# Epidemic spreading

#### Marián Boguñá and M. Ángeles Serrano

Networks are often the substrate over which spreading processes take place. Our research in this area is mainly focused on the understanding of the interplay between the network structure and spreading dynamics.

Relevant references

### Nature of the Epidemic Threshold for the Susceptible-Infected-Susceptible Dynamics in Networks

Marian Boguña, Claudio Castellano, Romualdo Pastor-Satorras,

PHYSICAL REVIEW LETTERS
(2013)

abstract

We develop an analytical approach to the susceptible-infected-susceptible epidemic model that allows us to unravel the true origin of the absence of an epidemic threshold in heterogeneous networks. We find that a delicate balance between the number of high degree nodes in the network and the topological distance between them dictates the existence or absence of such a threshold. In particular, small-world random networks with a degree distribution decaying slower than an exponential have a vanishing epidemic threshold in the thermodynamic limit.

### Epidemic spreading on interconnected networks

Saumell-Mendiola, Anna M. Angeles Serrano, Marian Boguña,

PHYSICAL REVIEW E
(2012)

abstract

Many real networks are not isolated from each other but form networks of networks, often interrelated in nontrivial ways. Here, we analyze an epidemic spreading process taking place on top of two interconnected complex networks. We develop a heterogeneous mean-field approach that allows us to calculate the conditions for the emergence of an endemic state.
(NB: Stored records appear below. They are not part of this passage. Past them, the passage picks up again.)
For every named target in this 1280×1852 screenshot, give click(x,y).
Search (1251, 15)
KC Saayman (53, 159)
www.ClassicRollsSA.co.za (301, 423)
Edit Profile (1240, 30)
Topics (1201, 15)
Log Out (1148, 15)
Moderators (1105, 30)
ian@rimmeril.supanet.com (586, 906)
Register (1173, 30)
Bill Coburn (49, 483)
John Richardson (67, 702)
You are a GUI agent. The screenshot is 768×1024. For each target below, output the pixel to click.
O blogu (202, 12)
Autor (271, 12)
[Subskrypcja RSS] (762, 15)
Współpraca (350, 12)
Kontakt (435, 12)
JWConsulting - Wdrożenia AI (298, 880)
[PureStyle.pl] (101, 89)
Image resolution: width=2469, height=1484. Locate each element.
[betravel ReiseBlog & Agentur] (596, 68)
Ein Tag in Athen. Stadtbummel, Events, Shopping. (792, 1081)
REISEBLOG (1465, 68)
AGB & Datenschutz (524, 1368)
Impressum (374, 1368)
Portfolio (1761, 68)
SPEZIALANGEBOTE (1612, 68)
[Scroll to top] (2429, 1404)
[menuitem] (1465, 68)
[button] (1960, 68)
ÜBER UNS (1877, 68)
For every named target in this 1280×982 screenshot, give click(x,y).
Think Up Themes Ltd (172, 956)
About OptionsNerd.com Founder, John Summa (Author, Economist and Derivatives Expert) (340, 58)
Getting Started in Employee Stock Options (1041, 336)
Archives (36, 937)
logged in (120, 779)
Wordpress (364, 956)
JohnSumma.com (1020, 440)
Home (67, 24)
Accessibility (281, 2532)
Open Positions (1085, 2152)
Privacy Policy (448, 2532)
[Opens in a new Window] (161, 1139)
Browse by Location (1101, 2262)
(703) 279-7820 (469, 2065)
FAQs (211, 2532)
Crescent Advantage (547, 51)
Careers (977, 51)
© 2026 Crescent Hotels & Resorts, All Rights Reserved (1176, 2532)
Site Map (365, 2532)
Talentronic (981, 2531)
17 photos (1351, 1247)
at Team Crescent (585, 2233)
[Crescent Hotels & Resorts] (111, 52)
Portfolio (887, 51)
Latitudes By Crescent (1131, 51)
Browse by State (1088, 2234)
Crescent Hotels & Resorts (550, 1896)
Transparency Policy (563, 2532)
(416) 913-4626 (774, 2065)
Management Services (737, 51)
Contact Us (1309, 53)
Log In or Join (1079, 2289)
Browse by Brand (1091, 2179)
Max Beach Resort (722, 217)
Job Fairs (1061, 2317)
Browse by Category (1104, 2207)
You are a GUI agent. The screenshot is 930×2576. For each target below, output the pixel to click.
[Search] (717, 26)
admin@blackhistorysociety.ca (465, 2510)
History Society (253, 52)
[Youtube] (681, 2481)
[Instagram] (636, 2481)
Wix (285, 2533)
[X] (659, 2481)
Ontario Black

Interestingly, a global endemic state may arise in the coupled system even though the epidemics is not able to propagate on each network separately and even when the number of coupling connections is small. Our analytic results are successfully confronted against large-scale numerical simulations.

### Percolation and epidemic thresholds in clustered networks

M. Angeles Serrano, Marian Boguña,

PHYSICAL REVIEW LETTERS
(2006)

abstract

We develop a theoretical approach to percolation in random clustered networks. We find that, although clustering in scale-free networks can strongly affect some percolation properties, such as the size and the resilience of the giant connected component, it cannot restore a finite percolation threshold. In turn, this implies the absence of an epidemic threshold in this class of networks, thus extending this result to a wide variety of real scale-free networks which shows a high level of transitivity. Our findings are in good agreement with numerical simulations.

### Absence of epidemic threshold in scale-free networks with degree correlations

Marian Boguña, Romualdo Pastor-Satorras, A. Vespignani,

PHYSICAL REVIEW LETTERS
(2003)

abstract

Random scale-free networks have the peculiar property of being prone to the spreading of infections. Here we provide for the susceptible-infected-susceptible model an exact result showing that a scale-free degree distribution with diverging second moment is a sufficient condition to have null epidemic threshold in unstructured networks with either assortative or disassortative mixing. Degree correlations result therefore irrelevant for the epidemic spreading picture in these scale-free networks. The present result is related to the divergence of the average nearest neighbor's degree, enforced by the degree detailed balance condition.

### Epidemic spreading in complex networks with degree correlations

Marián Boguñá; Pastor-Satorras, R; Vespignani, A

STATISTICAL MECHANICS OF COMPLEX NETWORKS. LECTURE NOTES IN PHYSICS
(2003)

abstract

We review the behavior of epidemic spreading on complex networks in which there are explicit correlations among the degrees of connected vertices.

### Epidemic spreading in correlated complex networks

Marian Boguña, Romualdo Pastor-Satorras,

PHYSICAL REVIEW E
(2002)

abstract

We study a dynamical model of epidemic spreading on complex networks in which there are explicit correlations among the node's connectivities. For the case of Markovian complex networks, showing only correlations between pairs of nodes, we find an epidemic threshold inversely proportional to the largest eigenvalue of the connectivity matrix that gives the average number of links, which from a node with connectivity k go to nodes with connectivity k'. Numerical simulations on a correlated growing network model provide support for our conclusions.